Sedative choice in drug-induced sleep endoscopy: A neuropharmacology-based review.

OBJECTIVE: To examine the suitability of commonly used agents for drug-induced sleep endoscopy (DISE) based on agent-specific neuropharmacology. DATA SOURCES: PubMed. REVIEW METHODS: A literature search of the PubMed database was performed on January 1, 2016. A two-layered search strategy was performed to identify relevant pharmacologic agents and articles related to neuropharmacology for these agents. The first search identified relevant pharmacologic agents; the second search examined agents with greater than five results from search 1, along with medical subject headings "respiration," "sleep," "pharmacology," and/or "[respective agent] (e.g., propofol)." Articles not in English were excluded.
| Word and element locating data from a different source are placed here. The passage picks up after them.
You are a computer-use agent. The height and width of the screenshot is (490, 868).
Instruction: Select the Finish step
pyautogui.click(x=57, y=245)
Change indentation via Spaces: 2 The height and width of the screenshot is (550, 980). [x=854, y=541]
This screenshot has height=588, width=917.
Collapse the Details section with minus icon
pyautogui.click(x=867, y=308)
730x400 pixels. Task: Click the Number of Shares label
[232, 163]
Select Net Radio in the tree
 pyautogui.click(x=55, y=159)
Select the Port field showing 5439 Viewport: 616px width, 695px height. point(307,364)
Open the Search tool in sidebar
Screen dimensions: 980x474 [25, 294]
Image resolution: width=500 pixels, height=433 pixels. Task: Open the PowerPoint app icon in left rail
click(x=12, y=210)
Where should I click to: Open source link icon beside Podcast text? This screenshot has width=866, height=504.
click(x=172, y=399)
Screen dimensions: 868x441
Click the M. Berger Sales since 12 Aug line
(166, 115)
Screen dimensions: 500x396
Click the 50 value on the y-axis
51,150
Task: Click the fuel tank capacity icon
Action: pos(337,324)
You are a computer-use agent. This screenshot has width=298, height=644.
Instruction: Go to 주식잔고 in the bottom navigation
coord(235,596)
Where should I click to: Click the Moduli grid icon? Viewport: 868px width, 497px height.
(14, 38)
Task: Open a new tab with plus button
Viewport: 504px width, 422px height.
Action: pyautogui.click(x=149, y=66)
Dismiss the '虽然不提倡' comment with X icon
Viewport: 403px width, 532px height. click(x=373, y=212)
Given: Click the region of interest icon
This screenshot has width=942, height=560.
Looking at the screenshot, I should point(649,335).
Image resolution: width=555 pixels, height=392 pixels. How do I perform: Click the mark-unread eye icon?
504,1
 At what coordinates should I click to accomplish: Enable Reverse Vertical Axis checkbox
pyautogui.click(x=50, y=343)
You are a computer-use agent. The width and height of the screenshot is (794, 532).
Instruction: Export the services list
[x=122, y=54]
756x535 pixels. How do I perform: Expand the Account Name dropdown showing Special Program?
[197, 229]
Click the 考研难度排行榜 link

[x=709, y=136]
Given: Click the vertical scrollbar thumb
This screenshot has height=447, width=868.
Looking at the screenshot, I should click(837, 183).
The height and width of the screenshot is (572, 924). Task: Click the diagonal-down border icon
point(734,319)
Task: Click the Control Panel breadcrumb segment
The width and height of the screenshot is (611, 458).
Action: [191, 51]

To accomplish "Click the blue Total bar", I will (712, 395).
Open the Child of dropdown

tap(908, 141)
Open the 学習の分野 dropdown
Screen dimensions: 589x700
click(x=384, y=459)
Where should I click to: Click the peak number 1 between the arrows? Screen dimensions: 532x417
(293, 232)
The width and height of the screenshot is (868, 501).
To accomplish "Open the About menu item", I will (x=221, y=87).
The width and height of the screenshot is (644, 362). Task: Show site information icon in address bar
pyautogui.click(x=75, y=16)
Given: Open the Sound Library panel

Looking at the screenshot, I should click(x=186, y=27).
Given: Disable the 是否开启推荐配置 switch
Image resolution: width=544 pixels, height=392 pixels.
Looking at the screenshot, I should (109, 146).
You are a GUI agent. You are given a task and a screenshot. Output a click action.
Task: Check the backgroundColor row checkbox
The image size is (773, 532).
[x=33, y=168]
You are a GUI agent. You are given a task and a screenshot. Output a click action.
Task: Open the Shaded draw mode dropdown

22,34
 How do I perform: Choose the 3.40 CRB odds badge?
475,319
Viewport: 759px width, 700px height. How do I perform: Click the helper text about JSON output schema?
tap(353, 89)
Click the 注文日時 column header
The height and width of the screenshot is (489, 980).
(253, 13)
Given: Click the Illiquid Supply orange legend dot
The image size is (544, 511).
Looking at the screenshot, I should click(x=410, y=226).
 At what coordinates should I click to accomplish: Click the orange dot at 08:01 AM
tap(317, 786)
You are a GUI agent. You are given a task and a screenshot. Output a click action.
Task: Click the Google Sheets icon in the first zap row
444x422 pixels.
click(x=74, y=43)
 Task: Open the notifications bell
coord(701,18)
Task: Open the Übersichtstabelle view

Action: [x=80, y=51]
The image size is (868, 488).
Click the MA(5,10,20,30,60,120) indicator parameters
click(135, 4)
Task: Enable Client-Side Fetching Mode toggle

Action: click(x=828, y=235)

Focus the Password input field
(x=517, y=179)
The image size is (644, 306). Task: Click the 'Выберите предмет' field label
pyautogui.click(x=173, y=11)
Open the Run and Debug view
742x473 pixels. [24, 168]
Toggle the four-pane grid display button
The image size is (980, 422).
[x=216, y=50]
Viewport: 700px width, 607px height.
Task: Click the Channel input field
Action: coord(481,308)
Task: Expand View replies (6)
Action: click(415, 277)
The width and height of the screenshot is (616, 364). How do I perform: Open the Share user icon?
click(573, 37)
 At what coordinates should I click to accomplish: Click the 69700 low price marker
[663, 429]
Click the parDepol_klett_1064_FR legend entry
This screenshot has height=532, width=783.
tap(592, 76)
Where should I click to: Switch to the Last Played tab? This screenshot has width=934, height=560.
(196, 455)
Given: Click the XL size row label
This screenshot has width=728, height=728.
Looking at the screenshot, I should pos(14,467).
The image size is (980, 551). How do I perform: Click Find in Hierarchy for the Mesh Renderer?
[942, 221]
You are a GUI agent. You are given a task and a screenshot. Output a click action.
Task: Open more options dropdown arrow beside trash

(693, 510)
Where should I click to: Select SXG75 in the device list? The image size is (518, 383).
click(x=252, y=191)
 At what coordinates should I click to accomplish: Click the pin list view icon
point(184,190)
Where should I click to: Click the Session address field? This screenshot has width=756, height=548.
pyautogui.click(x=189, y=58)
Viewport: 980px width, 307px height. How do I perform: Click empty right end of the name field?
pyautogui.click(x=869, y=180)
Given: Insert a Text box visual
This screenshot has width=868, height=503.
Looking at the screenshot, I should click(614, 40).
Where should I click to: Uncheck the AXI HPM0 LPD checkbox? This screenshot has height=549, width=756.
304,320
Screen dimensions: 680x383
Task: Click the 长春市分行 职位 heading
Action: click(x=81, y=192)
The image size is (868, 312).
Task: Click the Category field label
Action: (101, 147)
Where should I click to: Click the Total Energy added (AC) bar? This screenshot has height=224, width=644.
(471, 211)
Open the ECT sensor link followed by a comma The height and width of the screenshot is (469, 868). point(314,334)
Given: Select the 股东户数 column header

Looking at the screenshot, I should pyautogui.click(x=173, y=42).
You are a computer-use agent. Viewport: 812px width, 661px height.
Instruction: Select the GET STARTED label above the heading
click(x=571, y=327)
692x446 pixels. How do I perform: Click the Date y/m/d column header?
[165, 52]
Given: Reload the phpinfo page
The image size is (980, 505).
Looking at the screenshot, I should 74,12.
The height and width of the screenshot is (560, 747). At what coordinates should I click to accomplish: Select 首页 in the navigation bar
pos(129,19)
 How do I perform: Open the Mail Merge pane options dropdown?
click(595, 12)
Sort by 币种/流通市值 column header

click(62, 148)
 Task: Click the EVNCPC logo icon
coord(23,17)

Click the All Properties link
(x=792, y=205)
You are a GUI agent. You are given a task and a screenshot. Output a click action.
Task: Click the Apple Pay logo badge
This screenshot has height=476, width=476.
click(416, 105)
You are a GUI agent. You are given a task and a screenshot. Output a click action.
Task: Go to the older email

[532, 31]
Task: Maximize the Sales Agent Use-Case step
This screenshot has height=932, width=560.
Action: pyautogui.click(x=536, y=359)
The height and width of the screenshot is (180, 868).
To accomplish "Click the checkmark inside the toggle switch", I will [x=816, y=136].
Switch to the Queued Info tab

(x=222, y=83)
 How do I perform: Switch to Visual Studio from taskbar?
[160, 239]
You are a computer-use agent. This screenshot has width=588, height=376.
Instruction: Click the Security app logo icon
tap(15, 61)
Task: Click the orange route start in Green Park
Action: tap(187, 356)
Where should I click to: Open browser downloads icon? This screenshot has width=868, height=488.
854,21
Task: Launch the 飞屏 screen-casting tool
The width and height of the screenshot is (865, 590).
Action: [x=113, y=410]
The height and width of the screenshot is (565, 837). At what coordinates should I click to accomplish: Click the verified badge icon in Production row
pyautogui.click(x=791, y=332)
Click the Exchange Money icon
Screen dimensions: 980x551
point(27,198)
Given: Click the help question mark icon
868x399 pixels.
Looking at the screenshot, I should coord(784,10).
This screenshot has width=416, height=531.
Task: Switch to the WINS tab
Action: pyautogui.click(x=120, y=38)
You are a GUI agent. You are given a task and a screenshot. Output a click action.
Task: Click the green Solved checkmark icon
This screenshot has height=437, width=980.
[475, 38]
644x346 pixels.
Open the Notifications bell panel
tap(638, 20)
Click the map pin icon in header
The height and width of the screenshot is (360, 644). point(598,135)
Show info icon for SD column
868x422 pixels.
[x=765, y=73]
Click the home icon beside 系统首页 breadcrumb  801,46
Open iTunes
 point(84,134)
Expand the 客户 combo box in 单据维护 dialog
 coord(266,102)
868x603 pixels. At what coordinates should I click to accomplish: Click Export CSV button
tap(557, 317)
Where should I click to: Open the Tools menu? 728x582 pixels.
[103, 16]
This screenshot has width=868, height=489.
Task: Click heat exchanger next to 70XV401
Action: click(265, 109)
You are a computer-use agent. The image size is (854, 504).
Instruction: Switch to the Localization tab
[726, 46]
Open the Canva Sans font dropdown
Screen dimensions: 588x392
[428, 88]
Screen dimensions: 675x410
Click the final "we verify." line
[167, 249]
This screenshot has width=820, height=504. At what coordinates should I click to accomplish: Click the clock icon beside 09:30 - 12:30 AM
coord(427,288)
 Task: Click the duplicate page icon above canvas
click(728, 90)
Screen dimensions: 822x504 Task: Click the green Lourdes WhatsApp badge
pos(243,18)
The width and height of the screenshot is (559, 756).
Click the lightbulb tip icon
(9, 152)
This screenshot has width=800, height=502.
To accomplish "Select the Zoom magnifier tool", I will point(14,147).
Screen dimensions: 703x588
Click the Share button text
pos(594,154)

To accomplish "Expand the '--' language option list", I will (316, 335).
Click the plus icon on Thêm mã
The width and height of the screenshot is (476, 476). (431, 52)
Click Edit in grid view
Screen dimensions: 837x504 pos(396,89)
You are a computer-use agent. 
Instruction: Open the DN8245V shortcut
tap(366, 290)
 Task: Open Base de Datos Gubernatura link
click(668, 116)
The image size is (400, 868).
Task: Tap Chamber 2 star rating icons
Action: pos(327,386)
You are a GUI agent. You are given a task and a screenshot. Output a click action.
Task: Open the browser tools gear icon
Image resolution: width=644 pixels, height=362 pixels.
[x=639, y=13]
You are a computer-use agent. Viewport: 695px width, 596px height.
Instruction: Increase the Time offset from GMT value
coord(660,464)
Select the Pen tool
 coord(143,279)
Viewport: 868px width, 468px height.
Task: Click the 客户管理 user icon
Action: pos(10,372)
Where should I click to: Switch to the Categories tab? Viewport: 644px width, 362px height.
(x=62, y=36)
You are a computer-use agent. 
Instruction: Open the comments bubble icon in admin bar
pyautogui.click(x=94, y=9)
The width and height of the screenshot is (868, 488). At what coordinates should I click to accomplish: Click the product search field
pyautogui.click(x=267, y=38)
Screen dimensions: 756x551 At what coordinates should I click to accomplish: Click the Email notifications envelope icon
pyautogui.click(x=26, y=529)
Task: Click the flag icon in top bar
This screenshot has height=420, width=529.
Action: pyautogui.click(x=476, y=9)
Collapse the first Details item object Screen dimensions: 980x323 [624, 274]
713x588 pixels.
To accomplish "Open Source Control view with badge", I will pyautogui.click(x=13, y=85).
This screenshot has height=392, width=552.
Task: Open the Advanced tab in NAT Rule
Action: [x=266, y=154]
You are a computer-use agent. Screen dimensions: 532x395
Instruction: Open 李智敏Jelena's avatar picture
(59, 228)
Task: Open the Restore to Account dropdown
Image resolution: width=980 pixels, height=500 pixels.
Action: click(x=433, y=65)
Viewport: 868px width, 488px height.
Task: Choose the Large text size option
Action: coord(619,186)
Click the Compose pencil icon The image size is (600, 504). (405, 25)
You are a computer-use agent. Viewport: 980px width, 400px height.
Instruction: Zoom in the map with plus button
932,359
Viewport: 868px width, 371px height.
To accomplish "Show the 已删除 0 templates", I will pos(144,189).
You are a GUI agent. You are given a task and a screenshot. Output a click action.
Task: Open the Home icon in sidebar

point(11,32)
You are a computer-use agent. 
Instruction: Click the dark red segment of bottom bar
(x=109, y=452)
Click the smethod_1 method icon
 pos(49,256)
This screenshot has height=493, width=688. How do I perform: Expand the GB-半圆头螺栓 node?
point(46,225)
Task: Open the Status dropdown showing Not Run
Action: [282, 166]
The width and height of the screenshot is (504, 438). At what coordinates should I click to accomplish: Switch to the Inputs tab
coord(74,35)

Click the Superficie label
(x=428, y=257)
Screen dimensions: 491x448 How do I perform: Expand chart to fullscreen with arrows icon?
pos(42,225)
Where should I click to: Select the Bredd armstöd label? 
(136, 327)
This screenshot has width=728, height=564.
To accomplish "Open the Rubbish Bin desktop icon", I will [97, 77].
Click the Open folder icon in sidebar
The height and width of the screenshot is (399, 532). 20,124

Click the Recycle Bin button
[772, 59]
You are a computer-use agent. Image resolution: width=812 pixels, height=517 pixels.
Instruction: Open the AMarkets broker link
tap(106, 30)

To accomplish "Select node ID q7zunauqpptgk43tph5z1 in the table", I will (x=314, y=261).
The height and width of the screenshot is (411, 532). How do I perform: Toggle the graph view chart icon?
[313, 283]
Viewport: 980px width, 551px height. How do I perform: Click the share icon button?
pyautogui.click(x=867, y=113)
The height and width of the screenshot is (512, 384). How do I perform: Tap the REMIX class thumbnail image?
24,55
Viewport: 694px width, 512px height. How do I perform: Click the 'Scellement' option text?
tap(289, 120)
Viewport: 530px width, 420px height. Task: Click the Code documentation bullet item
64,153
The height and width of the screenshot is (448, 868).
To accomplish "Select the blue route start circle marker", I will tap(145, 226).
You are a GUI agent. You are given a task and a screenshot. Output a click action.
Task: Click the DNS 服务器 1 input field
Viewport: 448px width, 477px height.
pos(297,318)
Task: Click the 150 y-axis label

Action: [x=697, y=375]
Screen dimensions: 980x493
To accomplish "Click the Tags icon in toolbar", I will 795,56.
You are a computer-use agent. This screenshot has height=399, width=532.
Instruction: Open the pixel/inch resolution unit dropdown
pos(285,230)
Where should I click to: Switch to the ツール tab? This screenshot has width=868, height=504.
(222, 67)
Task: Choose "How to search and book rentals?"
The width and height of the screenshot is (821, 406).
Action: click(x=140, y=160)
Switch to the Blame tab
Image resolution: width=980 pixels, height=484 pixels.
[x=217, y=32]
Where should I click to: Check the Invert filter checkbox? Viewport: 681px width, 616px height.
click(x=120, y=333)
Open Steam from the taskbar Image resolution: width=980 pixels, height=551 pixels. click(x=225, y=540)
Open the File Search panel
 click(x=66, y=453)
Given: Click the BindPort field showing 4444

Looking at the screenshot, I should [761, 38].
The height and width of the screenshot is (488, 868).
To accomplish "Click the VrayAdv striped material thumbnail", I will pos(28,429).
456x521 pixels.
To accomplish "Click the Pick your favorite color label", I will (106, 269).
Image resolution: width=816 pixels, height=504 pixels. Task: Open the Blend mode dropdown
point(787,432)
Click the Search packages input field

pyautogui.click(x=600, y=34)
Bibliographies of pertinent articles were hand-searched for additional articles. RESULTS: Three agents were commonly identified from search 1: propofol, midazolam, and dexmedetomidine with 44, 13, and 6 results, respectively. Of note, 11 results utilized coinduction with midazolam and propofol. Search 2 for propofol, midazolam, and dexmedetomidine retrieved 219, 220, and 26 results, respectively. Eleven results for propofol, 4 for midazolam, and 9 for dexmedetomidine were found to be related to their neuropharmacology. CONCLUSION: The current review demonstrates relatively few investigations seeking to characterize the neuropharmacologic suitability of DISE agents. Compared to propofol and midazolam, dexmedetomidine's mechanism of action appears most likely to induce natural sleep pathways. Further study of its effect on upper airway collapsibility (critical closing pressure) and pharyngeal muscle tone (genioglossus electrode electromyography) are needed. Laryngoscope, 2016 Laryngoscope, 127:273-279, 2017.